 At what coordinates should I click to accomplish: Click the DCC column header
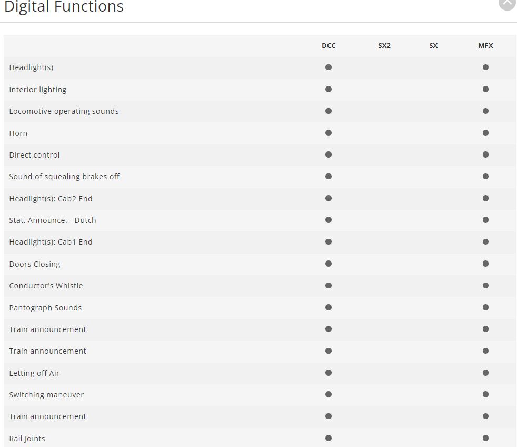pyautogui.click(x=329, y=46)
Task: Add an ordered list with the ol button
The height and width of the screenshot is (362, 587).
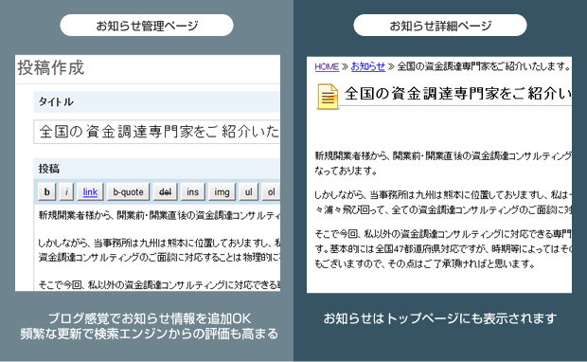Action: click(271, 191)
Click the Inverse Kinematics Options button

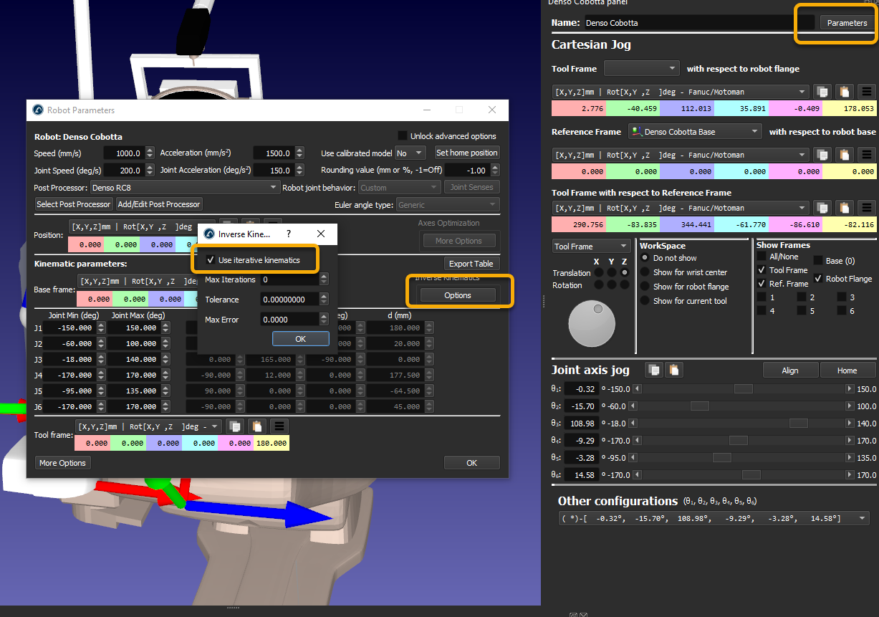pyautogui.click(x=458, y=295)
——————————
▸ Work required: Leave out every picture, and write out exactly the lines from the one with "The height and" through the end of the records above, both ends included.

▸ Exercise response:
The height and width of the screenshot is (362, 587).
Action: click(271, 191)
Click the Inverse Kinematics Options button

pyautogui.click(x=458, y=295)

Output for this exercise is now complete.